S&P PE August 18, 2016

Some concerns that came from the July FED policy meeting minutes (just published) also worry me:

However, during the discussion, several participants commented on a few developments, including potential overvaluation in the market for CRE, the elevated level of equity values relative to expected earnings, and the incentives for investors to reach for yield in an environment of continued low interest rates.

Overvaluation in commercial real estate and high equity valuations are not as bad as the last item – not only are investors blindly reaching for yield (disregarding risk), many are also perfectly content to lock in current low yields for long time periods.  When things look too good to be true, they usually are in my lengthy experience.  The question isn’t what can go wrong, but rather what else can go right?

A strategist I respect (and have quoted frequently) has this to say today:

We estimate sequential earnings growth of 11.8% in Q2 on a quarter/quarter seasonally adjusted annualized basis. We expect Q3 will show positive year/year growth of about 2%, but this positive momentum will not be apparent until the earnings season begins in mid-October. (from the Wednesday, August 17, 2016 Investment Strategy by John Aitkens, of TD Securities )

In other words, there could be good news on the earnings front, but it won’t be evident for a few months. Do investors right now have more faith in corporate America that is warranted?

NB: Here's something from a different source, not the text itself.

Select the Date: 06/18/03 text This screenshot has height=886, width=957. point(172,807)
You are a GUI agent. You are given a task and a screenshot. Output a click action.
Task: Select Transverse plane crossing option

deer in headlightsWhat worries me (and clearly worries the FED also) is that the market has been resilient despite disappointing earnings thus far this year.  And why keep postponing the inevitable rate increase? All the economic news certainly justifies a rate hike – Europe now has inflation rather than deflation, and according to the US Bureau of Labor Statistics “Real average weekly earnings increased 0.6 percent over the month due to the increase in real average hourly earnings combined with a 0.3-percent increase in the average workweek.” They also reported:  “On a seasonally adjusted basis, the Consumer Price Index for All Urban Consumers was unchanged in July after increasing 0.2 percent in June.” Like a deer in the headlights, the FED is hesitating.  But the committee also knows that if it doesn’t move soon, things won’t be pretty.

If the FED waits too long, this (see graph, illustrating a disquieting trend since it was published in the Financial Times earlier this year) will only get worse and derail both financial markets and the economy.


Bottom line, we’re screwed if the FED does act sooner rather than later, and we’re really screwed if it doesn’t act.  Either way it’s hard to imagine interest expense not putting downward pressure on earnings.  Corporations used debt to buy back stock, make acquisitions aggressively and hike dividends.  Have they gone too far? Once laden with liquidity, the reverse may now be true. We’ve seen many companies announcing cost cuts already – even without higher interest rates.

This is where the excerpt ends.